When I first began teaching, I learned one important lesson: enforce the rules. Students had to understand the rules and the consequences for breaking them. Any indication of leniency would authorize a yearlong battle with miscreants. Rules had to be black and white. Consequences had to be consistent and rational, not emotional, nor personal. I had to stand firm for the benefit and safety of my students.
The afternoon news reported people camping and cooking on prohibited grounds, stealing electricity, smoking weed in public space — and they called it a protest. An email sent from a district staff member informed teachers about a law to teach the historical events regarding discrimination against homosexuality. And what is the purpose of history?
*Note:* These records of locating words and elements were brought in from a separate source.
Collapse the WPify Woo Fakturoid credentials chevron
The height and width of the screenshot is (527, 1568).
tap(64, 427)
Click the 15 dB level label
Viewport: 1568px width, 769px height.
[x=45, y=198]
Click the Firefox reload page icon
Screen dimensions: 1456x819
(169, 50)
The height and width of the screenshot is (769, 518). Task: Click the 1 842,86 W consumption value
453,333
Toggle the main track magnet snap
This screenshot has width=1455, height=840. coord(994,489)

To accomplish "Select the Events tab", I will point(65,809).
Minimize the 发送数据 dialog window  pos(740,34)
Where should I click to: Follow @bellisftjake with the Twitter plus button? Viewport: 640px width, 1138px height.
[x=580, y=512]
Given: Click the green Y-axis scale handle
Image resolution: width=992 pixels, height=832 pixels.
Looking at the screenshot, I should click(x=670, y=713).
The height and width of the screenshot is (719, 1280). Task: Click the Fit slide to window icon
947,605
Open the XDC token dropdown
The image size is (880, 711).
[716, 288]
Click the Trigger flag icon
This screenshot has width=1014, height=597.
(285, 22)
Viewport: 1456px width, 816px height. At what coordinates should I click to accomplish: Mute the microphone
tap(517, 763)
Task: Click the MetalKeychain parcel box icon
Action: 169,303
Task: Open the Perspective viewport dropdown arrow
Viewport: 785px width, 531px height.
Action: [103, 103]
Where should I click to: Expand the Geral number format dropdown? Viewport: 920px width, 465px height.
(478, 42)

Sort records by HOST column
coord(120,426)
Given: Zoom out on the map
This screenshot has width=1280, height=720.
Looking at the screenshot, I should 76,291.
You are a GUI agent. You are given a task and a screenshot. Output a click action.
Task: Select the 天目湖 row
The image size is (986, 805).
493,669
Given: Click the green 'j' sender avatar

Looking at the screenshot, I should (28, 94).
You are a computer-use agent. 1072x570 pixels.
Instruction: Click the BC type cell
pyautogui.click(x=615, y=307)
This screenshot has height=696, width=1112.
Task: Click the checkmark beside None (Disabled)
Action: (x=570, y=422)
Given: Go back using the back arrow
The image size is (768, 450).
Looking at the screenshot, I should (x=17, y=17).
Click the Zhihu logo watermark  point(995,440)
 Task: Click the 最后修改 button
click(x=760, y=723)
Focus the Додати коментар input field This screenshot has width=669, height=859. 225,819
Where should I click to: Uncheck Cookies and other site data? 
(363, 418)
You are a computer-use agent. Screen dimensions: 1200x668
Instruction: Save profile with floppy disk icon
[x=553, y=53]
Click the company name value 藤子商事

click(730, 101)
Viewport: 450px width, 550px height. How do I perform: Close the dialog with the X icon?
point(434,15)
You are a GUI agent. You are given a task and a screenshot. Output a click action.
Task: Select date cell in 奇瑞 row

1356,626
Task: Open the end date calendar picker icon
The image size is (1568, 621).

When laws are ignored, when laws are not enforced, when laws change to justify the wrong, when what is wrong becomes right, when people believe what is wrong is right. Confused and lost. Corrupt. Without God, we are prone to destroy our own selves. I feel like David, experiencing the emotional ups and downs reflected in the beginning of the book of Psalms. “Why do the nations rage, and the peoples plot in vain?” (Psalm 2:1), “There are many who say, ‘Who will show us some good. Life up the light of your face upon us, O Lord!’ You have put more joy in my heart than they have when their grain and wine abound. / In peace I will both lie down and sleep; for you alone, O Lord, make me dwell in safety” (Psalm 4:7-8), “Give attention to the sound of my cry, my King and my God, for to you do I pray” (Psalm 5: 2). And throughout these ups and downs, I must remind myself, “Salvation belongs to the Lord” (Psalm 3:8). I cannot yield to sin.